6. Limitations, open questions, and likely research directions
Despite rapid progress, the literature is consistent about several unresolved problems. Physics-aware work notes that a 95-video benchmark is strong for high-quality human evaluation but limited for training large models, that physics-aware prompts and mask refinement are labor-intensive, and that the field still lacks automatic metrics capable of detecting residual shadows or reflections, illumination drift, and fluid inconsistencies (Li et al., 7 Apr 2026). The robust SVOR framework identifies extreme mask sparsity, single-frame-mask regimes, and complex lighting or highly specular reflections as remaining failure cases, and notes that long videos may require chunked inference that reduces temporal context (Hu et al., 10 Mar 2026).
Causal extensions introduce a different set of limitations. VOID does not use an explicit physics engine at inference time; its physical plausibility emerges from paired counterfactual supervision and VLM guidance, so unusual camera angles, longer horizons, and higher resolutions remain challenging (Motamed et al., 2 Apr 2026). Training-free editing avoids finetuning costs but remains bounded by the reconstruction quality of the base video VAE and the inversion procedure, so background fidelity can still lag in hard cases, especially under very complex reflections, unseen backgrounds, or extreme fast motion (Kushwaha et al., 10 Jan 2026). Efficient DiT pruning and token selection help latency, but when the mask approaches full-frame coverage, acceleration diminishes and runtime converges toward the baseline (Wu et al., 30 Apr 2026).

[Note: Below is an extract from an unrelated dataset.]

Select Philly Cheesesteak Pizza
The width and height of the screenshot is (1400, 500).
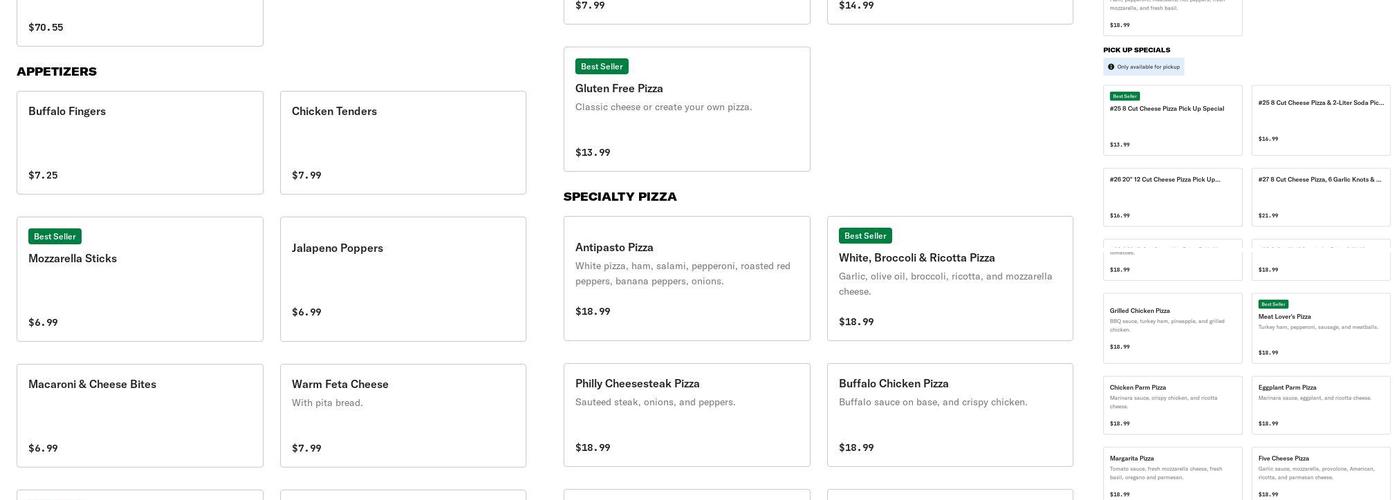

Several papers converge on similar future directions. PVIR explicitly argues for differentiable rendering, light transport estimation, scene decomposition into geometry, albedo, and lighting, temporal radiance field priors, and other physically guided priors (Li et al., 7 Apr 2026). The robust SVOR framework points to fewer sampling steps or distillation for lower latency, and expanded side-effect supervision for hard lighting and reflection cases (Hu et al., 10 Mar 2026). UnderEraser shows that external relational understanding and internal background-grounded attention are complementary, suggesting that stronger object–effect reasoning modules may remain important even as base video generative models scale (Liu et al., 2 Apr 2026). GenEraser indicates that out-of-domain generalization depends on explicitly balancing semantic guidance and pixel preservation rather than optimizing a single monolithic remover (Chen et al., 28 May 2026).

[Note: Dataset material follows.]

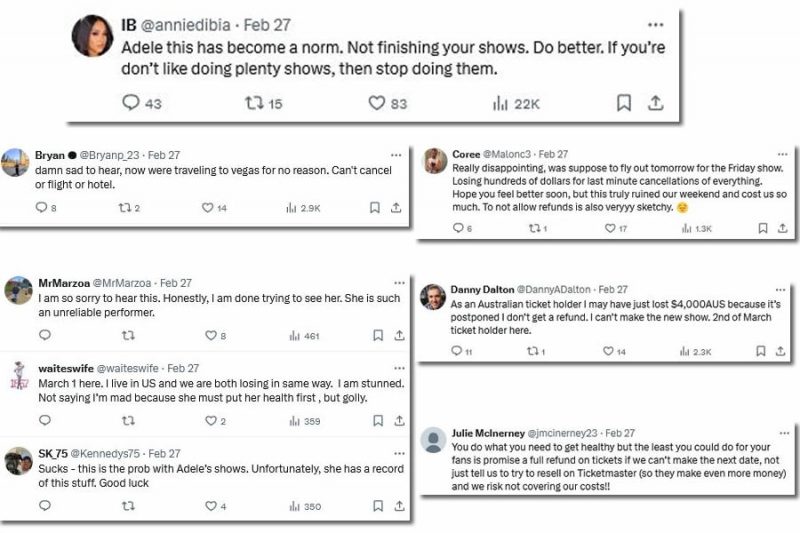Screen dimensions: 800x533
Task: Reply to IB's tweet about Adele
Action: (132, 103)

Taken together, these results indicate that the central bottleneck in SVOR is no longer only temporal flicker. The harder problem is physical and causal incoherence: failure to update object-induced effects, failure to preserve untouched regions under strong generative priors, and failure to rewrite downstream dynamics when the removed object was an active participant in the scene. In that sense, the field is moving beyond 2D texture filling toward physically grounded, semantically complete, and computationally practical video object removal (Li et al., 7 Apr 2026).